→ Problem to work on
Translate this sentence from the PEFF description below into Spanish: "It also allows the representation of structural annotations such as post-translational modifications, mutations and other processing events."

→ Text provided
Content starts
PEFF - PSI Extended Fasta Format

PEFF Logo

 

 

The PSI Extended Fasta Format (PEFF) is a proposed unified format for protein and nucleotide sequence databases to be used by sequence search engines and other associated tools (spectra library search tools, sequence alignment software, data repositories, etc). This format enables consistent extraction, display and processing of information such as protein/nucleotide sequence database entry identifier, description, taxonomy, etc. across software platforms. It also allows the representation of structural annotations such as post-translational modifications, mutations and other processing events. The proposed format has the form of a plain text file that extends the formalism of the individual sequence entries as presented in the FASTA format and that includes a header of meta data to describe relevant information about the database(s) from which the sequences have been obtained (i.e., name, version, etc). The format is named PEFF (PSI Extended FASTA Format). Sequence database providers are encouraged to generate this format as part of their release policy or to provide appropriate converters that can be incorporated into processing tools. 

Status
(updated 2019-06-19)

The specification has been completed its journey through the document process and has been ratified and released.

Available Materials

- Main GitHub page with most relevant materials: https://github.com/HUPO-PSI/PEFF

Current and earlier specification documents

Online PEFF Validator - Upload a prospective PEFF file and see validation status

- Downloadable Perl PEFF Validator - Validate PEFF files locally with this Perl library

- BioRxiv preprint of the journal article providing a overview of the PEFF (not a substitute for the full specification)

- Reformatted preprint of the journal article providing a general overview of PEFF

 

Current Implementations

PEFF Producers
Info Date Product Detail Link Comment
2019-01-10 neXtProt Download Exports all curated PTMs and nsSNPs into PEFF compliant with PEFF1.0_DRAFT28
2019-01-11 UniProt Proteins API variation services Exports nsSNPs for requested UniProtKB entries
2019-03-25 Pyteomics 4.0 peff class .
2019-01-10 Proteomics::PEFF Example Tutorial Converts FASTA file into PEFF, or alters existing PEFF files, compliant with PEFF1.0_DRAFT31
2019-01-10 Proteoformer   Determines RIBO-seq derived proteoforms and can write its output in PEFF, compliant with PEFF1.0_DRAFT28
       
       
       
       

 

PEFF Consumers
Info Date Product Detail Link Comment
2019-01-10 Comet PEFF Parameters Searches an MS run using a PEFF file as a reference, can search for known nsSNPs and PTMs, compliant with PEFF1.0_DRAFT28
2019-06-19 Protein Prospector PEFF usage poster Searching PEFF databases supported from v5.18.0 (9/2016). PEFF1.0_DRAFT28 supported from v5.24.0 (6/2019). Variable modifications can be restricted to sites specified by \ModRes*
2019-03-25 Pyteomics 4.0 peff class .
Content ends
→ Given data
Content starts
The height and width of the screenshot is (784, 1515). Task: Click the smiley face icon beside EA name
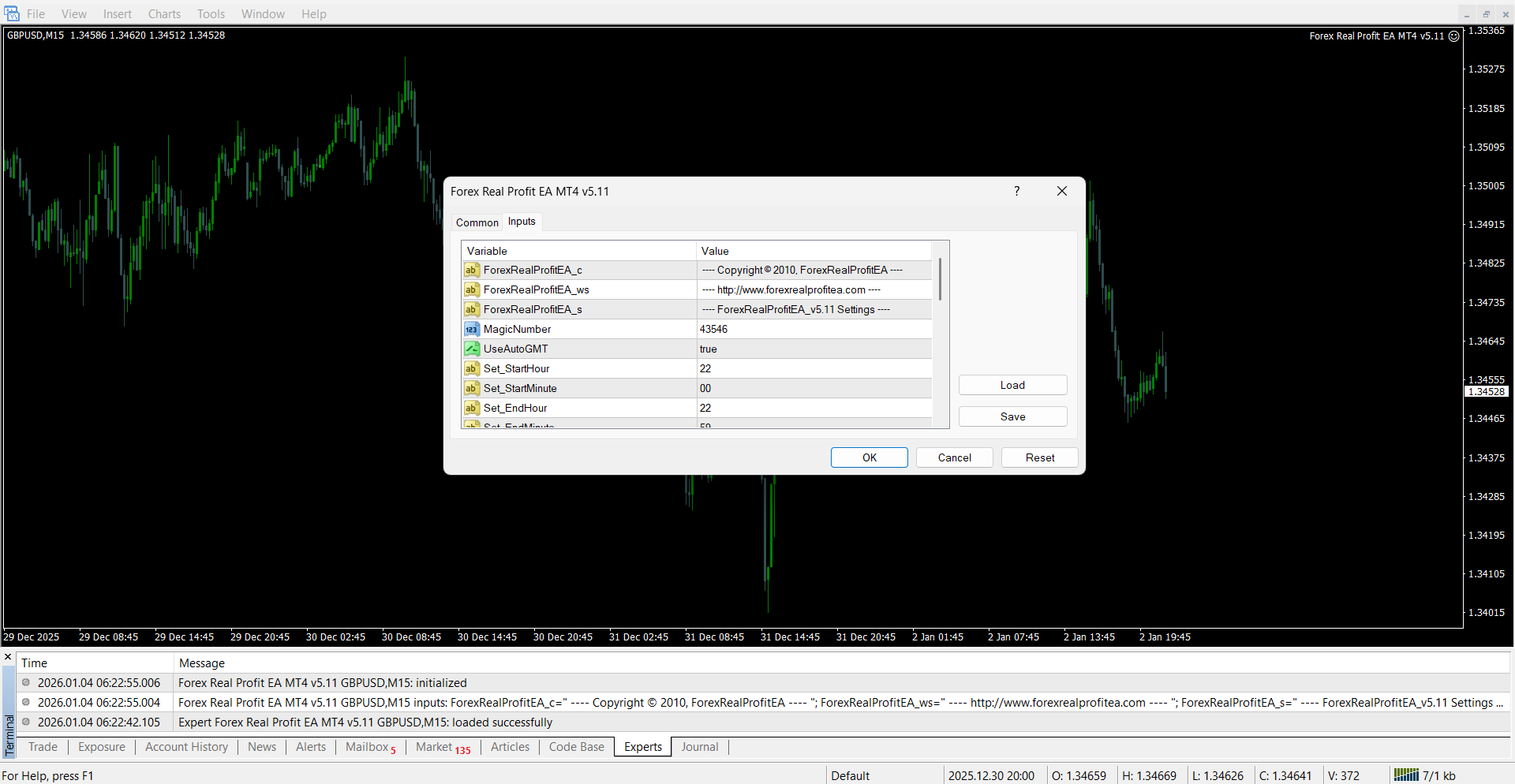[1454, 36]
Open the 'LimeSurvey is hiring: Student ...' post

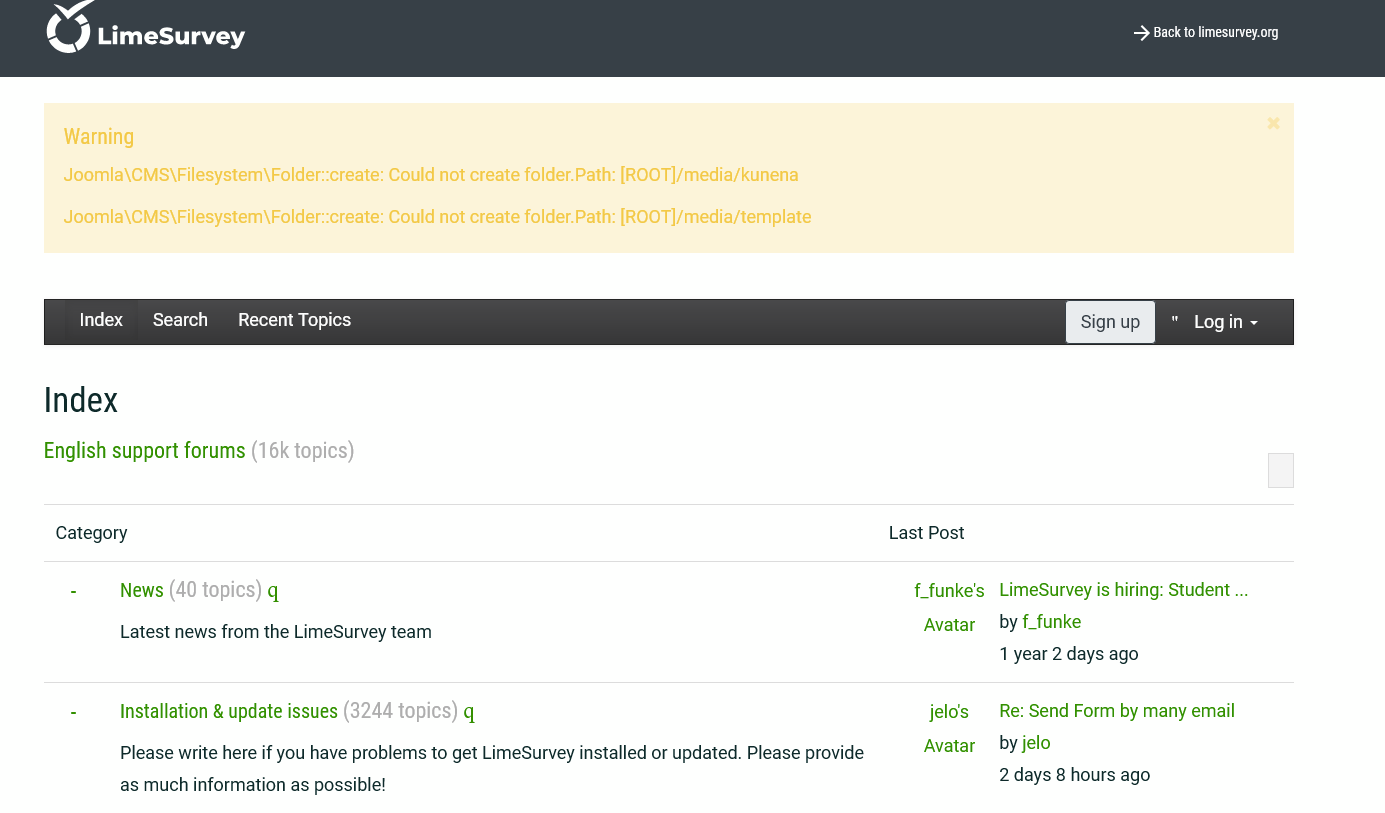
Content ends
→ Task answer
También permite la representación de anotaciones estructurales como modificaciones postraduccionales, mutaciones y otros eventos de procesamiento.